If  $\Psi_{IN} \vdash \mathbb{C} : \Psi$  and  $\llbracket \text{cptr}(f, a) \rrbracket_{\Psi}$  then  $f \in \text{dom}(\mathbb{C})$  and  $\Psi_{IN} \vdash \{a\} \mathbb{C}(f)$ .

**Proof Sketch.** The proof is same as the XCAP State Typing (Lemma B.3). ■

### Lemma D.4 (XCAP86 Progress)

If  $\Psi_G \vdash \{a\} \mathbb{P}$ , then there exists a program  $\mathbb{P}'$  such that  $\mathbb{P} \longmapsto \mathbb{P}'$ .

**Proof Sketch.** Derivation  $\Psi_G \vdash \{a\} \mathbb{P}$  has the following form.

$$\frac{\Psi_G \vdash \mathbb{C} : \Psi_G \quad ((\text{DC}(\mathbb{C}) * \llbracket a \rrbracket_{\Psi_G}) \ \mathbb{S}) \quad \text{lookup}(\mathbb{C}, pc, \mathbb{I}) \quad \Psi_G \vdash \{a\} \mathbb{I}}{\Psi_G \vdash \{a\} (\mathbb{S}, pc)}$$

The proof is by induction over derivation  $\Psi_G \vdash \{a\} \mathbb{I}$ .

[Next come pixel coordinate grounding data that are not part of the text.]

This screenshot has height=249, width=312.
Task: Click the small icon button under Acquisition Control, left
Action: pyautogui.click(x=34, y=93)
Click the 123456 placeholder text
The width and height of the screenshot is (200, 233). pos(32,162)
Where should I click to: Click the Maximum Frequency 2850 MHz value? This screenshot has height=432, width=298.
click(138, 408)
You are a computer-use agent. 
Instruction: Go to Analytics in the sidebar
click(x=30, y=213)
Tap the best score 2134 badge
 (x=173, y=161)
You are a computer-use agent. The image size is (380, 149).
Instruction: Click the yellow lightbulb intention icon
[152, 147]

**Case SEQ, JMPI, JCC, JMPR, CALLI, CALLR, and RET.** the proof is by simple inspections.

**Case ECP.** The proof is by the induction hypodissertation. ■

### Lemma D.5 (XCAP86 Preservation)

If  $\Psi_G \vdash \{a\} \mathbb{P}$  and  $\mathbb{P} \longmapsto \mathbb{P}'$  then there exists an assertion  $a'$  such that  $\Psi_G \vdash \{a'\} \mathbb{P}'$ .

**Proof Sketch.** Suppose  $\mathbb{P} = ((\mathbb{H}, \mathbb{R}, \mathbb{F}), pc)$ . We name derivation  $\Psi_G \vdash \{a\} \mathbb{P}$  as  $\mathcal{D}$ , which has the following form.

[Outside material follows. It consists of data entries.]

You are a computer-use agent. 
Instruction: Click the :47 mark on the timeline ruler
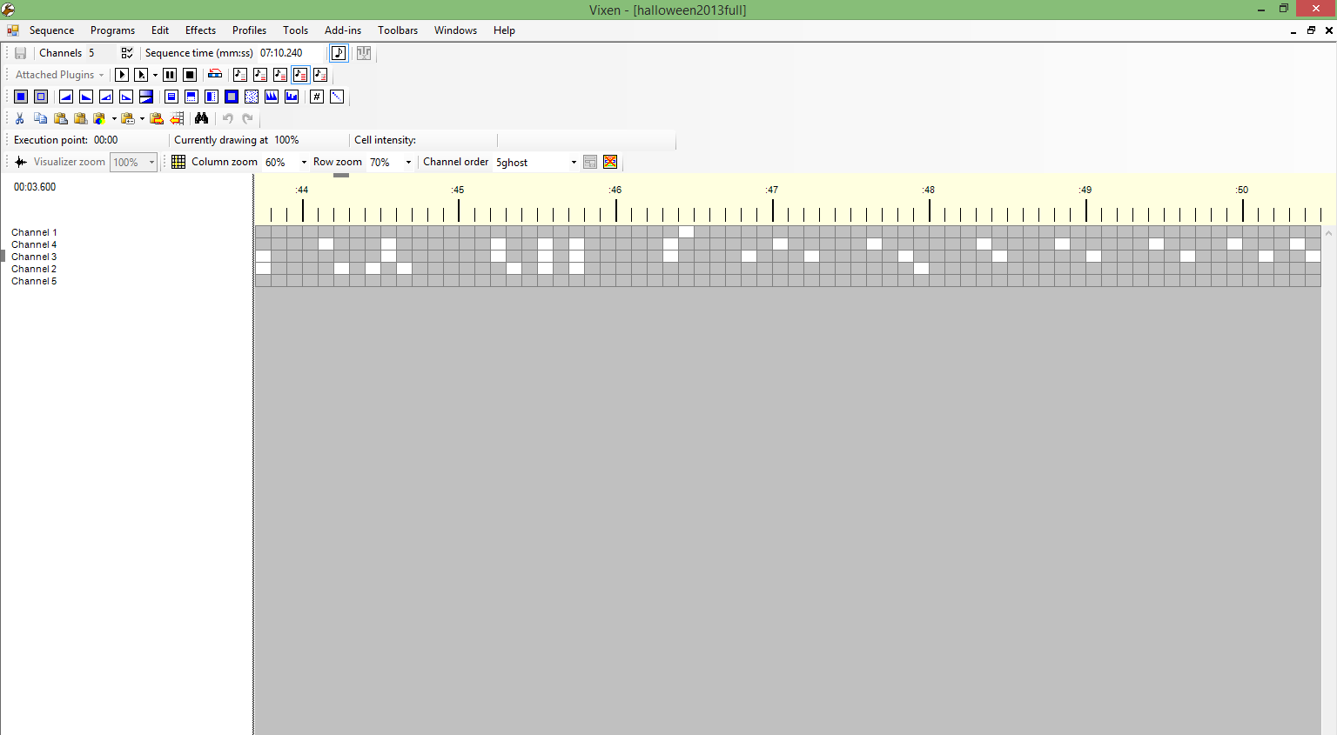(x=772, y=190)
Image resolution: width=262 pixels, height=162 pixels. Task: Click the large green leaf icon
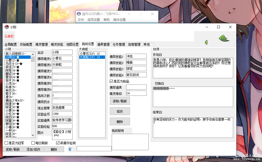pyautogui.click(x=224, y=37)
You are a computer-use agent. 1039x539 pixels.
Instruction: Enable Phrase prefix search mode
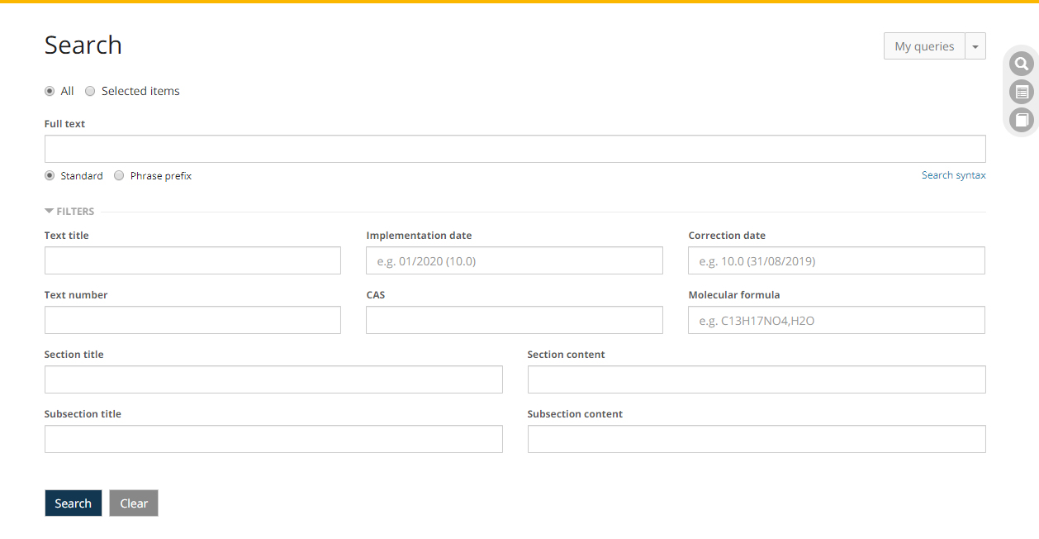coord(119,175)
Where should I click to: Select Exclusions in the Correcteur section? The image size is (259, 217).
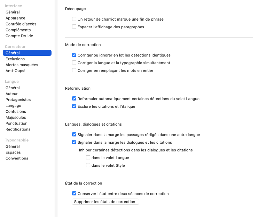pos(15,59)
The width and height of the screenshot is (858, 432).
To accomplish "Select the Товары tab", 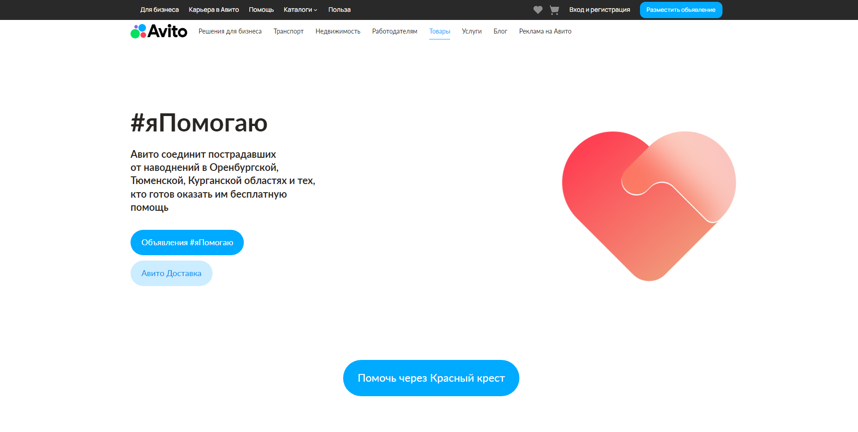I will [440, 31].
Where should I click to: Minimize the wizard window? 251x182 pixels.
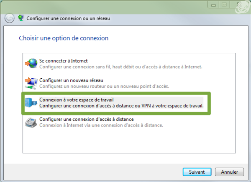coord(213,5)
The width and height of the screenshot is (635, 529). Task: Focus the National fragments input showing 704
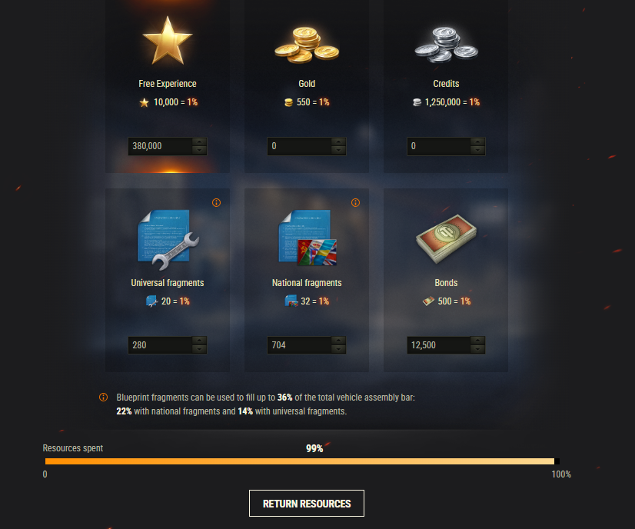point(299,345)
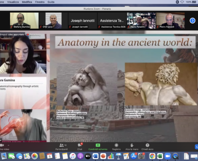
Task: Open the Guida menu
Action: point(51,2)
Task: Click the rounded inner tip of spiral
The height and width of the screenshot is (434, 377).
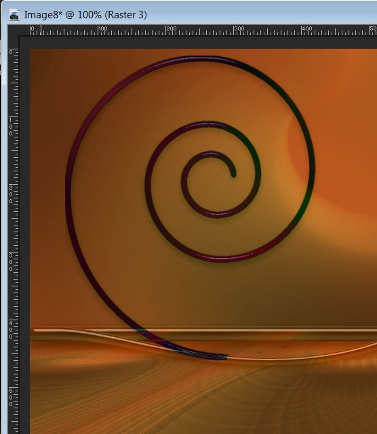Action: [x=233, y=175]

$$\frac{\Psi_G \vdash \mathbb{C} : \Psi_G \quad ((\mathbf{DC}(\mathbb{C}) * [\![\mathbf{a}]\!]_{\Psi_G}) \ (\mathbb{H}, \mathbb{R}, \mathbb{F})) \quad \mathbf{lookup}(\mathbb{C}, pc, \mathbb{I}) \quad \Psi_G \vdash \{\mathbf{a}\} \mathbb{I}}{\Psi_G \vdash \{\mathbf{a}\} ((\mathbb{H}, \mathbb{R}, \mathbb{F}), pc)}$$

The proof is by induction over the derivation  $\Psi_G \vdash \{\mathbf{a}\} \mathbb{I}$ , named as  $\mathcal{E}$ .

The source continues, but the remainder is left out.